Granted about the utility of gauging public understanding and knowledge of a subject, and I understand using it for the paper, if anything I hope I'm not too annoying of an outlier, as I'm not really worried about changing minds, I'm happy enough if others look at what they're supporting or believing more closely, especially if they come away more interested in learning about it, regardless of whether they think I'm right or not. Doubt is the first step along the pathway to knowledge after all.
As for the whole idea of an average global temperature representing anything, that's a problem, if it's 50 C in the Sahara and -50 C on Ross Island, does it mean anything to say the average of those two places is 0 C? What physical property does that average represent? I am sure there is probably a point somewhere in between those locations which would be at 0 C, but does it matter?
A map or something like
https://earth.nullschool.net/#current/wind/surface/level/overlay=temp/orthographic can tell you a lot of information.

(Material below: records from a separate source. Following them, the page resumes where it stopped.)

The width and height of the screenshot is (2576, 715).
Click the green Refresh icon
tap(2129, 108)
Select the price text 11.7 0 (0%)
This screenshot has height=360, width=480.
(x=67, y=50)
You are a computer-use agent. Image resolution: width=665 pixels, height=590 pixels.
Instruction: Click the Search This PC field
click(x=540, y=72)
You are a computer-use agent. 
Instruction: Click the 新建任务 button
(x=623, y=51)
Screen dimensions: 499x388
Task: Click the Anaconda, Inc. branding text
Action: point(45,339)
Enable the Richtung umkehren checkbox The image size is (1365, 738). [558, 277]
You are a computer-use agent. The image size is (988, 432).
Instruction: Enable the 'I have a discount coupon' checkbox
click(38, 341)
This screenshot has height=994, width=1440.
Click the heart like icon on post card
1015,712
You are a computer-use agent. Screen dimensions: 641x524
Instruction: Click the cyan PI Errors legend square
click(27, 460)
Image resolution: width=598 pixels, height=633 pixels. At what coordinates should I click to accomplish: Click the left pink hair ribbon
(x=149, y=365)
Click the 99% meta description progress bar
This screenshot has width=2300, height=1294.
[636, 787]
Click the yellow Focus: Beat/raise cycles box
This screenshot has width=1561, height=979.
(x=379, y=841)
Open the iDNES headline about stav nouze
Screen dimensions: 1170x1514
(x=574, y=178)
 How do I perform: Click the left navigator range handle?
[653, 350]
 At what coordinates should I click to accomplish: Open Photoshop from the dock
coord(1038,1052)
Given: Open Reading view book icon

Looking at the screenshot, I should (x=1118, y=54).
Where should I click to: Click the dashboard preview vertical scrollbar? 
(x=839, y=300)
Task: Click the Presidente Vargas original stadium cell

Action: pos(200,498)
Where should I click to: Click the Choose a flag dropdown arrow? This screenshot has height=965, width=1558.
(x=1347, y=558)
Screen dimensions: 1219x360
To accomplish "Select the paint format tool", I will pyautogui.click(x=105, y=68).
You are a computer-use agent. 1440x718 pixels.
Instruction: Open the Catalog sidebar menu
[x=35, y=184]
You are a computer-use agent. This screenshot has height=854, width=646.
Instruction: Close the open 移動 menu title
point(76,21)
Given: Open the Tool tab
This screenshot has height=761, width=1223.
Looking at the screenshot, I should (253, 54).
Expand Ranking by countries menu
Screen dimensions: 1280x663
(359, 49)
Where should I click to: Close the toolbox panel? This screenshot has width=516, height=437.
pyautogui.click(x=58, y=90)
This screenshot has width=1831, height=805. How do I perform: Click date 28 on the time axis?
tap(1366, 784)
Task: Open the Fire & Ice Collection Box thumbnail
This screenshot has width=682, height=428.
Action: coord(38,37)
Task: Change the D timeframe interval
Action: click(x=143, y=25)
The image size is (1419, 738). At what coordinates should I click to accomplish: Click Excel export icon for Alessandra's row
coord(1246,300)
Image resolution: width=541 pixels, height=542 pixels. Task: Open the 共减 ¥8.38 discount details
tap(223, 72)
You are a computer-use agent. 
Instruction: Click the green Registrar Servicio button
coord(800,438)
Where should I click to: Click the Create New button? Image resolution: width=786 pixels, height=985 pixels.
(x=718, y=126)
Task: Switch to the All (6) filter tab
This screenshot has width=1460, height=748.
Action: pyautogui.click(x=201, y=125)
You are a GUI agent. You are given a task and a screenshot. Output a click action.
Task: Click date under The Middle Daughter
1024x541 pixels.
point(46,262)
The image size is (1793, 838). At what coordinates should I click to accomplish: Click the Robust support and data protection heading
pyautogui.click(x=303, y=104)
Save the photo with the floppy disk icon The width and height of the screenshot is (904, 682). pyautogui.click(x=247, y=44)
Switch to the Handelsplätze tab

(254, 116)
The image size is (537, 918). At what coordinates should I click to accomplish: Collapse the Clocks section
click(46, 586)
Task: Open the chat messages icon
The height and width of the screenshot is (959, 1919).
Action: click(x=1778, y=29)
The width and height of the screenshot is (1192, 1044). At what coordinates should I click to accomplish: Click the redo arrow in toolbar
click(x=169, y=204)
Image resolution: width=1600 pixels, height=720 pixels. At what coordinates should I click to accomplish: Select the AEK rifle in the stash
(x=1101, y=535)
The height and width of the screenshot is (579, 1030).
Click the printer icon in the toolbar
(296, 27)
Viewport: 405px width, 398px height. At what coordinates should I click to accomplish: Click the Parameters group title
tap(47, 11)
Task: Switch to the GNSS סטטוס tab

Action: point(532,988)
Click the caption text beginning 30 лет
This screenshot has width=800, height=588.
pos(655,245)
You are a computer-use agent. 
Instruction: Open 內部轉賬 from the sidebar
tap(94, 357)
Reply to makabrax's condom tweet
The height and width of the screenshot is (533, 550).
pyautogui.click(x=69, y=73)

Now look at this spot here:
https://earth.nullschool.net/#2016/11/03/1800Z/wind/surface/level/overlay=temp/orthographic=-176.18,8.51,317/loc=-178.343,37.433It's pretty close to the value usually given as the global average temperature. What does that part of the ocean tell you? You can look at the rest of the globe there and see things, you could infer that much of that ocean is warmer than that point, but the actual value: 14.7 C tells you nothing by itself except the condition of the air at that particular spot at that particular time.
Smushing all the colors on that image together and getting the same temperature as that spot is a coincidence, but it isn't a critical piece of information, is it?
What about the same spot at a later time:
https://earth.nullschool.net/#2016/11/04/1200Z/wind/surface/level/overlay=temp/orthographic=-176.18,8.51,317/loc=-178.343,37.433Does it mean anything that
this location is
projected to be ~6 C warmer than the
global average temperature at some point over the next day?
It does actually let you infer something: if said global average remains the same, then other points are projected to be cooler at that time. It's a redistribution of energy around the planet, but this takes place over various time scales due to the masses and properties thereof involved. The lower atmosphere is functionally an ocean of air, it has interfaces with the land and water surfaces, each with their own heat distribution properties.
The atmosphere itself is far from uniform across the surface, but it does have an interesting property when you move away from it:
https://earth.nullschool.net/#2016/11/04/1200Z/wind/isobaric/850hPa/overlay=temp/orthographic=-176.18,8.51,317/loc=-178.343,37.433 <- 14.0 C
https://earth.nullschool.net/#2016/11/04/1200Z/wind/isobaric/850hPa/overlay=temp/orthographic=-176.18,8.51,317/loc=-178.343,37.433 <- 5.1 C
https://earth.nullschool.net/#2016/11/04/1200Z/wind/isobaric/500hPa/overlay=temp/orthographic=-176.18,8.51,317/loc=-178.343,37.433 <- -10.3 C
https://earth.nullschool.net/#2016/11/04/1200Z/wind/isobaric/250hPa/overlay=temp/orthographic=-176.18,8.51,317/loc=-178.343,37.433 <- -44.7 C
https://earth.nullschool.net/#2016/11/04/1200Z/wind/isobaric/70hPa/overlay=temp/orthographic=-176.18,8.51,317/loc=-178.343,37.433 <- -70.4 C
https://earth.nullschool.net/#2016/11/04/1200Z/wind/isobaric/10hPa/overlay=temp/orthographic=-176.18,8.51,317/loc=-178.343,37.433 <- -53.3 C
Look at that! The tropopause is visible, if you move the time back and forth you'll see it rise and fall from the afternoon to early morning.
When we're averaging the global temperature, we're leaving those layers of the atmosphere out, but they're important too, the mass of all that air, even though it gets pretty wispy higher up, is sitting on top of the stuff we're moving around in, and that compression means the bottom of a given column of gas sitting in a gravity well is going to be the warmest part. If you turned the sun off it would relax and cool and settle out, but until that happens it's going to keep getting pumped with energy and it's going to keep redistributing it within the constraints of the system. There's a known dayside input, just like there are known dayside and nightside losses, no need to artificially spread the actual input across the surface, no need to abstract things out so absurdly that you have to invent new mechanisms to explain observations like an "enhanced greenhouse effect", no need to panic and treat an essential component of the biosphere as an enemy.
Trying to describe the state of the globe with a single value, and ascribing importance to that value changing by fractions of a degree doesn't seem as sensible to me when you aren't looking at it as a wiggly line on a graph.
Really I'd be interested in seeing the self-selection effects of support for/against the AGW model in terms of surveys like this, but it's hard to get data on people who don't take a survey, the pollsters lament!